Joshua Vanderwall of The Escapist gave the Xbox 360 version a score of three-and-a-half stars out of five, saying, "Ultimately, Army of Two: The Devil's Cartel is easy to pick up and fun to play, but generally lacks in distinction. The co-op centered gameplay is a neat trick, but it doesn't do enough with the co-op mechanics to really set itself apart." However, Rob Kershaw of The Digital Fix gave the same console version five out of ten, saying, "The biggest criticism of Army of Two: The Devil's Cartel comes down to how utterly tedious and derivative it is." David Jenkins of Metro also gave it five out of ten, calling it "A masterpiece of mediocrity and a crowning achievement in unambitiousness." Steve Tilley and Daniel Barron of Toronto Sun gave the same console version two-and-a-half stars out of five, with the former reviewer saying, "The Army of Two games have always been overshadowed by Call of Duty and Gears of War and the other shooter juggernauts, but they had unique co-op gameplay elements and a goofy charm that set them apart. Both of these things are mostly missing in The Devil's Cartel, and that's a damn shame." Chad Sapieha of National Post gave the PlayStation 3 version 4.5 out of 10, saying, "The very definition of a mindless shooter, EA Montreal's latest — the third in the middling Army of Two series — is a stripped down, by-the-book, bereft-of-imagination bang-bang that left me less satisfied than a parched man served a salt lick and an empty glass."

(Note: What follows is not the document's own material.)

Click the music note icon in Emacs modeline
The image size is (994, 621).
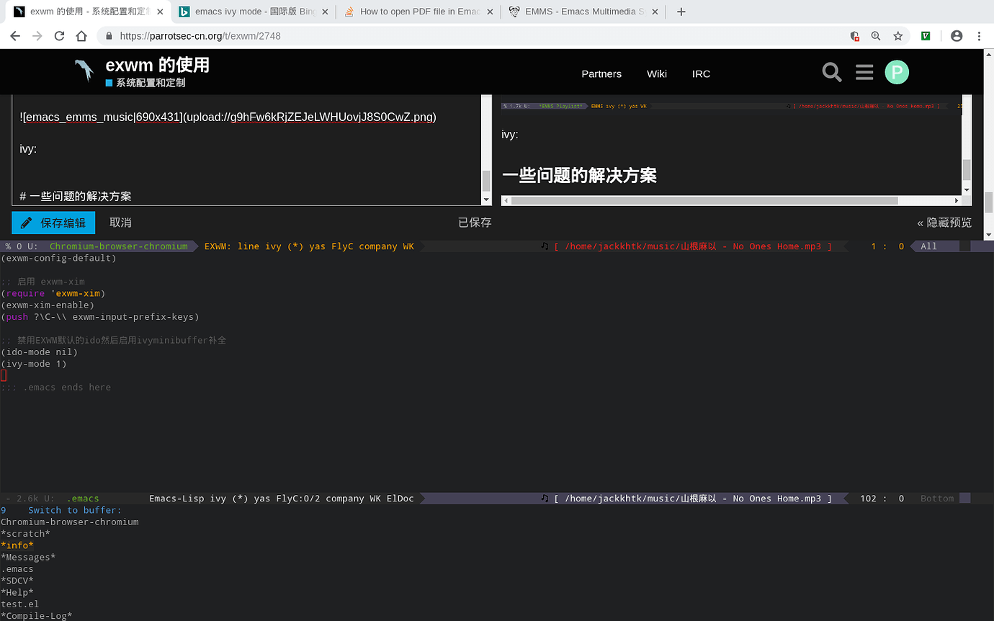pyautogui.click(x=545, y=246)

Responding to the negative response, Visceral Games executive producer Julian Beak said that the game suffered "low morale".

Aggregate score
| Aggregator | Score |  |
| PS3 | Xbox 360 |
| Metacritic | 58/100 | 54/100 |

Review scores
| Publication | Score |  |
| PS3 | Xbox 360 |
| Destructoid | N/A | 4/10 |
| Digital Trends | N/A | 2.5/5 |
| Edge | N/A | 4/10 |
| Electronic Gaming Monthly | N/A | 5/10 |
| Eurogamer | N/A | 5/10 |
| Famitsu | 29/40 | N/A |
| Game Informer | N/A | 6.5/10 |
| GameRevolution | N/A | 3/10 |
| GameSpot | 5/10 | 5/10 |
| GameTrailers | N/A | 6.4/10 |
| IGN | 5/10 | 5/10 |
| PlayStation Official Magazine – UK | 6/10 | N/A |
| Official Xbox Magazine (US) | N/A | 7.5/10 |
| Polygon | N/A | 5/10 |
| The Escapist | N/A | 3.5/5 |
| National Post | 4.5/10 | N/A |

=== Sales ===
The game was not successful as EA's previous month releases, due to the game being released the same month as Tomb Raider and BioShock Infinite. The game sold over 260,000 units worldwide.